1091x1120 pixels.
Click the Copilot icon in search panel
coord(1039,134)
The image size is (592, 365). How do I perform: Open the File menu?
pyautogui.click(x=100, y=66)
|---|
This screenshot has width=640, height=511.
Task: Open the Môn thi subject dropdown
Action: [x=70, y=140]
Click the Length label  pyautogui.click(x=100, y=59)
|---|
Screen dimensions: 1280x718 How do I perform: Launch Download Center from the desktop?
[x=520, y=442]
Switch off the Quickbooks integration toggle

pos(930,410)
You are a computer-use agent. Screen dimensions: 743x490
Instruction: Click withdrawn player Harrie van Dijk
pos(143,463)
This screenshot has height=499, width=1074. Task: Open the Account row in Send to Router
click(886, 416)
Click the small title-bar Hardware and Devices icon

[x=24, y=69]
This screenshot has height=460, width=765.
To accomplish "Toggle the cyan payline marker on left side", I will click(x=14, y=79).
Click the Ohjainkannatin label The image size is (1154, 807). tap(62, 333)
|---|
## Task brief
For the records above, tally the lines in which "label" appears, and give the number by itself.

## Solution to the exercise
2